In Manila, a trip in a Uber car starts with a base fare of Php 90 (US$2.03), with an additional Php 2.10 (US$0.05) per minute or Php 12.92 (US$0.30) per kilometer rate. In the Philippines, this costs more than riding a cab, but Michael Brown, Uber’s regional general manager in Southeast Asia, says using Uber may be more synonymous to driving your own car.
To address the issue of expense in emerging countries such as the Philippines, Uber may look into providing lower fares in lower-end cars in some markets. Uber is currently running three models in Manila: the Hyundai Sonata, Ford Focus, and Toyota Altis.
Uber declined to disclose the number of vehicles it currently has in Manila.

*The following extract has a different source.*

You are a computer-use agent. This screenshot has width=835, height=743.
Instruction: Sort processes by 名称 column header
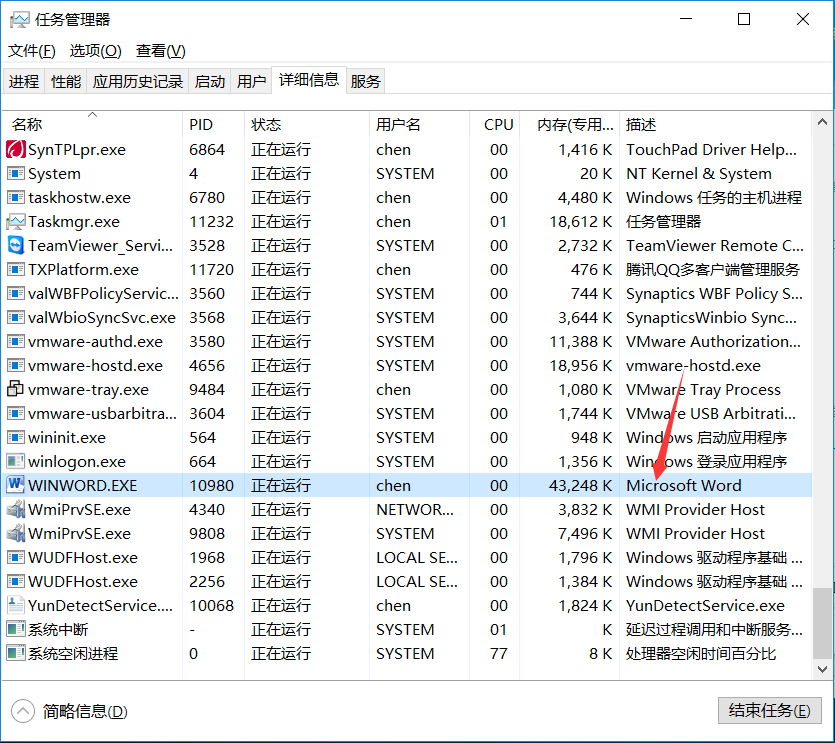point(27,125)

But Brown says that it’s not the number of cars that matters. For them, what matters is the time it takes for a car to arrive at a pick-up point. In Manila, Brown says, it’s 10 minutes average. The team’s goal is to lower this waiting time. He points out that in San Francisco the average wait time is a claimed 90 seconds.
Like in other cities, Uber accepts credit cards for payment in the Philippines. However, one of the possible challenges in the country is the low rate of credit card ownership. Of the 27 percent with bank accounts in the country, only three percent own a credit card. To address this, Brown says Uber is already looking into other payment options for its users. It has already added an option for PayPal payment in selected countries.
Brown says its launch in Manila is due to the demand they saw in the country. It’s also part of Uber’s aim to be present in a large number of cities. He adds:
Filipinos know what trends are happening globally and embrace them. Even before Uber came here, people were already requesting cars in Manila.
Uber aims to make this service available in other metro cities in the country such as Cebu and Davao. But currently the startup wants to focus on Metro Manila and further improve its service in this area.
The car-booking service already has a local team in the country, but is still looking for a general manager that will oversee operations in the country.